*** THE INPUT

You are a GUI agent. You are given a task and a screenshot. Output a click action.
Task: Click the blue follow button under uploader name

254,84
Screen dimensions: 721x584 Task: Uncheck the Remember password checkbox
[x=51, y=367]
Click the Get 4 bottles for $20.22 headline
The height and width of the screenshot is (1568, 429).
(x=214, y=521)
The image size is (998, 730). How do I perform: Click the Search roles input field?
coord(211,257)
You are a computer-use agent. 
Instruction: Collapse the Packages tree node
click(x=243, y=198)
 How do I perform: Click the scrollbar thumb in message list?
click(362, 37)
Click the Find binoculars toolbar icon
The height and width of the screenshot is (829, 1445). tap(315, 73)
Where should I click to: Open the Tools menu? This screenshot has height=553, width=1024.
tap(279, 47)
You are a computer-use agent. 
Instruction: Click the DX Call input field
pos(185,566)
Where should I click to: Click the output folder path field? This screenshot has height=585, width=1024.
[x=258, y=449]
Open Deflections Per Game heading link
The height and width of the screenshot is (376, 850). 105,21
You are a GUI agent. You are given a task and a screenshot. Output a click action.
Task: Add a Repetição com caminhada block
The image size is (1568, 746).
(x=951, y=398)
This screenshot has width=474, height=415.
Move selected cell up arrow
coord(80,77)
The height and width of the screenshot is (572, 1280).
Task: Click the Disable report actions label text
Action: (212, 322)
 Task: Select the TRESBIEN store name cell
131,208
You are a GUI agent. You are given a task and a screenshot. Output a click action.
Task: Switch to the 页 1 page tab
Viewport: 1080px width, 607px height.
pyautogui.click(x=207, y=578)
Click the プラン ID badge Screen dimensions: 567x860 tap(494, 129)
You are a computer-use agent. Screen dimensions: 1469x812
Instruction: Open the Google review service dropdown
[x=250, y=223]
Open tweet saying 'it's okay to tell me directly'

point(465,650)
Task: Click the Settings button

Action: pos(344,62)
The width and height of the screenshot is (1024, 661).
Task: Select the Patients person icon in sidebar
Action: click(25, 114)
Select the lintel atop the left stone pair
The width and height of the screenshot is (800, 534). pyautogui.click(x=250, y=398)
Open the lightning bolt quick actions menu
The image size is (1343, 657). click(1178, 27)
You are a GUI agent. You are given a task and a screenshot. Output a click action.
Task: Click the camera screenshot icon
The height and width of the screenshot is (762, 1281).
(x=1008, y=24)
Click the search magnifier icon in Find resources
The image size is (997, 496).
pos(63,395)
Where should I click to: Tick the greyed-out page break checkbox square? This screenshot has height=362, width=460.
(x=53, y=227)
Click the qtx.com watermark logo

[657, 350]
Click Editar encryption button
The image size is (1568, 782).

******

TASK ITEM —
What you return must be an exact retyping of the lines above starting at the line with "Open Deflections Per Game heading link" and ending at the line with "Task: Switch to the 页 1 page tab", and nothing besides.

REPLY TO THE EXERCISE —
Open Deflections Per Game heading link
The height and width of the screenshot is (376, 850). 105,21
You are a GUI agent. You are given a task and a screenshot. Output a click action.
Task: Add a Repetição com caminhada block
The image size is (1568, 746).
(x=951, y=398)
This screenshot has width=474, height=415.
Move selected cell up arrow
coord(80,77)
The height and width of the screenshot is (572, 1280).
Task: Click the Disable report actions label text
Action: (212, 322)
 Task: Select the TRESBIEN store name cell
131,208
You are a GUI agent. You are given a task and a screenshot. Output a click action.
Task: Switch to the 页 1 page tab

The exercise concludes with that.